This year is the 100th anniversary of the most significant political event of the 20th century. The Great October Socialist Revolution of November 1917 marked the first time in history that political power was taken by the working class. To honour this centenary, People’s Voice will print a series of historic and contemporary articles over the course of the year. This brief article notes the Revolution’s impact on the struggle to create a “party of a new type” in Canada.
From the earliest years of our country’s history, Canadians have fought for independence, democracy and social advance. We honour those who led many of these struggles — Louis-Joseph Papineau in Quebec, William Lyon MacKenzie in Ontario, Louis Riel on the Prairies, and Amor de Cosmos in British Columbia.
With the development of capitalism in Canada, a new exploited class was brought into existence — the working class. Since then the struggle between capital and labour has constituted the main driving force of our history.
Well back in the nineteenth century, some Canadians began to study the great revolutionary ideas of the founders of Scientific Socialism — Karl Marx and Frederick Engels — who saw philosophy not just as a means of interpreting the world, but of changing it.
In 1904, the Socialist Party was founded. Later, the Socialist Party of North America emerged, stressing the importance of merging Marxist theory with the day-to-day struggles of the working class and the people.
It was from these roots in the soil of Canada that the Communist Party was born and grew.
The First World War — a war fought by imperialist powers for the re-division of the wealth they had plundered from the world’s peoples — inflicted death and untold misery upon humankind. In Canada it brought instant fortunes to greedy profiteers, while sending 60,000 young Canadians to their death. Inscription, imposed by the ruling class, trampled on the national rights of Quebec and the democratic rights of all Canadians.
Then, a great event shook the world; the working class of Russia, under the leadership of Lenin and the Communists, overthrew their Czar and their capitalists, grasped state power and took their country out of the imperialist war, and began to build the first socialist society in human history.

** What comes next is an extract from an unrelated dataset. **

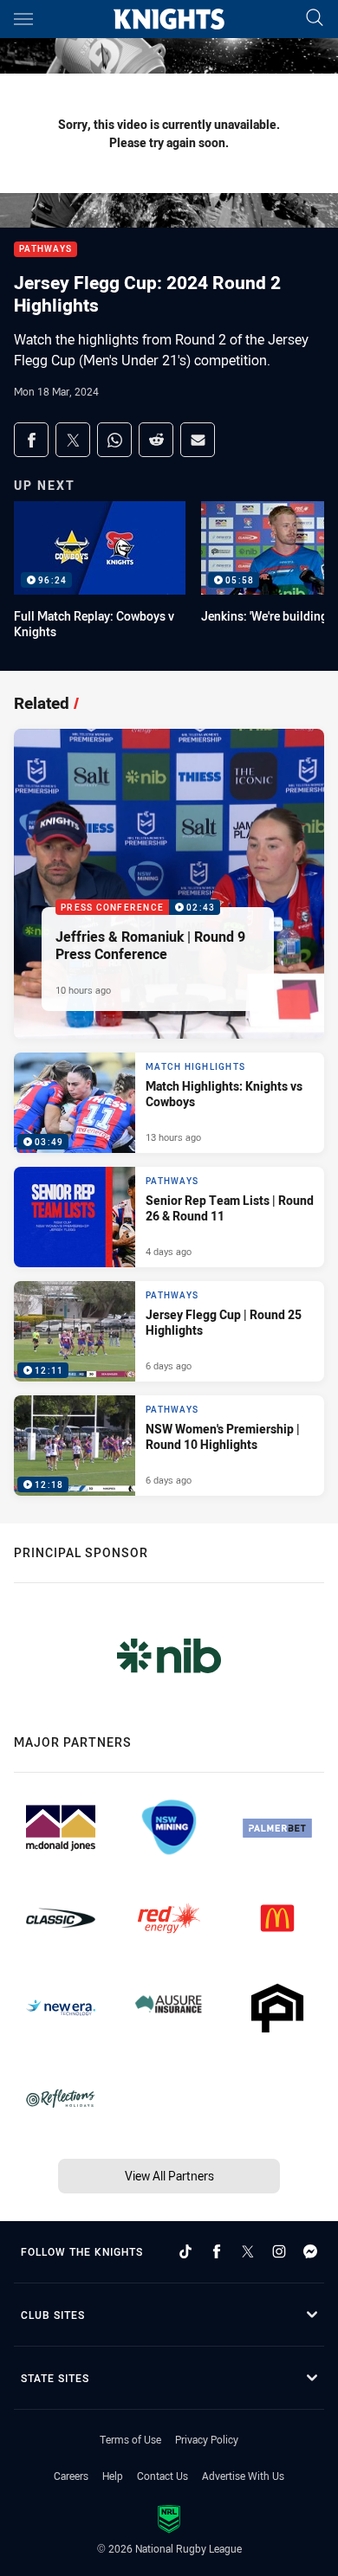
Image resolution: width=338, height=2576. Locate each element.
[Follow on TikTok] (185, 2251)
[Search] (314, 18)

The Great October Socialist Revolution, and the actions of 19 imperialist states — including Canada — to intervene in Russia to smash it, had a galvanizing impact on organized Canadian workers. Combined with growing post-war unemployment and misery, working class struggles from Vancouver Island to Nova Scotia erupted, reflected most notably in the famous Winnipeg General Strike of 1919.
At this critical juncture, many radicalized workers began to see the necessity of combining economic struggle with political and ideological struggle. As Tim Buck noted in Canada and the Russian Revolution: In these circumstances, it was inevitable that discussions would spring up among the workers around the question “What is next, where do we go from here?”
The answer came in a growing call to form a party of a new type, based on scientific socialism and working class internationalism, a party which fights for reforms, but rejects reformism as a substitute for socialist revolution.
In late May of 1921, such a party was founded at a convention held under conditions of illegality in a barn on the outskirts of Guelph, Ontario. The Communist Party of Canada, and its legal sister party, the Workers’ Party of Canada, adopted a revolutionary program and party constitution, launched the Party press, and immediately set about organizing workers.